▶ [What is expected] Swap every "GUIDE" in the material below for "MANUAL" and write out all the lines again with nothing else changed. Leave the pictures out.
[Start Records supplied]
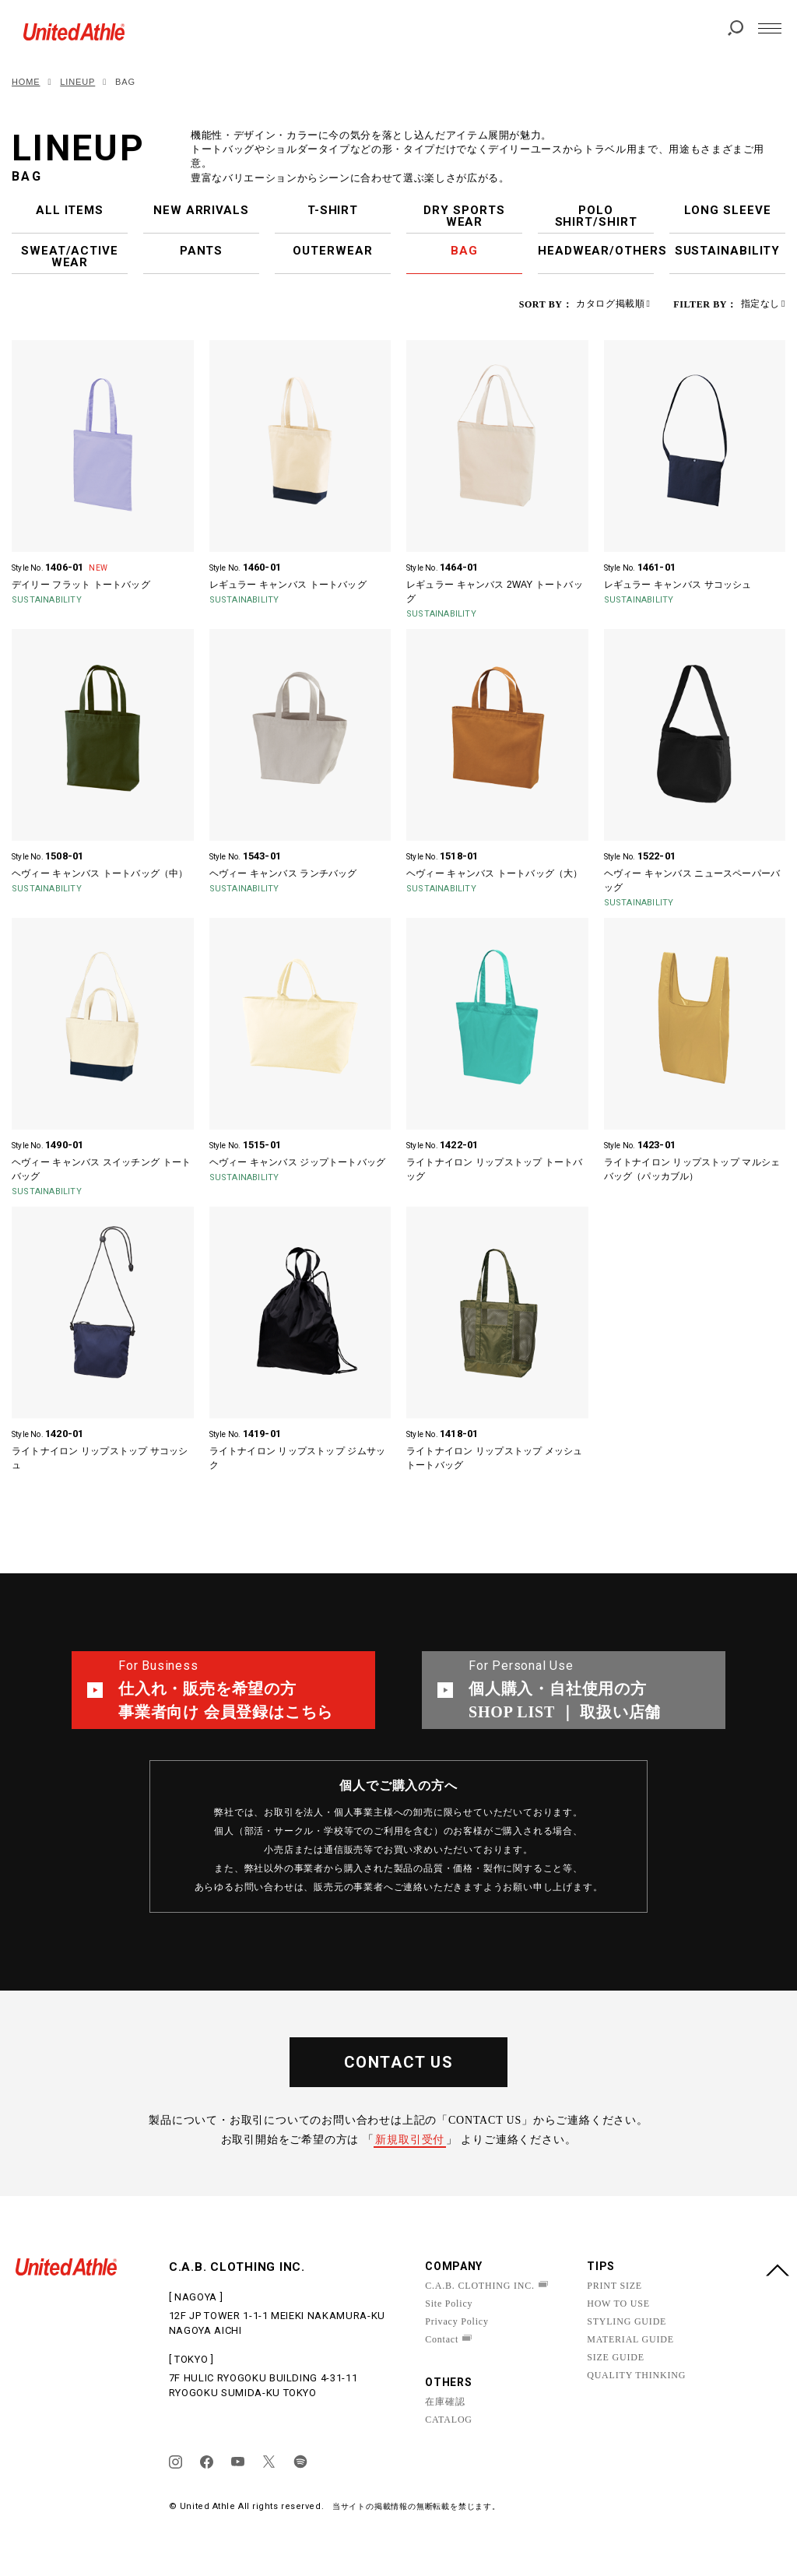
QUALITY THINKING (636, 2375)
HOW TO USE (618, 2303)
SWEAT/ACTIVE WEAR (69, 256)
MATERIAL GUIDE (630, 2339)
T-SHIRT (332, 210)
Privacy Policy (457, 2321)
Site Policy (448, 2303)
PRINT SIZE (614, 2285)
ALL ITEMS (70, 210)
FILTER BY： (704, 304)
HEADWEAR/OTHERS (596, 251)
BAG (464, 251)
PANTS (201, 251)
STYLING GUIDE (626, 2321)
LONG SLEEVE (727, 210)
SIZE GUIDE (615, 2357)
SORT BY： (546, 304)
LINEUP (77, 81)
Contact (441, 2339)
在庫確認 (445, 2401)
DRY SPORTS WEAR (463, 216)
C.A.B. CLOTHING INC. (480, 2285)
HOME (26, 81)
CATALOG (448, 2419)
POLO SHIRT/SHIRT (596, 216)
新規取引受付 (409, 2139)
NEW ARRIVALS (201, 210)
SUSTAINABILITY (728, 251)
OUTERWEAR (332, 251)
[End Records supplied]
▶ [Result of the exercise]
QUALITY THINKING (636, 2375)
HOW TO USE (618, 2303)
SWEAT/ACTIVE WEAR (69, 256)
MATERIAL MANUAL (630, 2339)
T-SHIRT (332, 210)
Privacy Policy (457, 2321)
Site Policy (448, 2303)
PRINT SIZE (614, 2285)
ALL ITEMS (70, 210)
FILTER BY： (704, 304)
HEADWEAR/OTHERS (596, 251)
BAG (464, 251)
PANTS (201, 251)
STYLING MANUAL (626, 2321)
LONG SLEEVE (727, 210)
SIZE MANUAL (615, 2357)
SORT BY： (546, 304)
LINEUP (77, 81)
Contact (441, 2339)
在庫確認 (445, 2401)
DRY SPORTS WEAR (463, 216)
C.A.B. CLOTHING INC. (480, 2285)
HOME (26, 81)
CATALOG (448, 2419)
POLO SHIRT/SHIRT (596, 216)
新規取引受付 (409, 2139)
NEW ARRIVALS (201, 210)
SUSTAINABILITY (728, 251)
OUTERWEAR (332, 251)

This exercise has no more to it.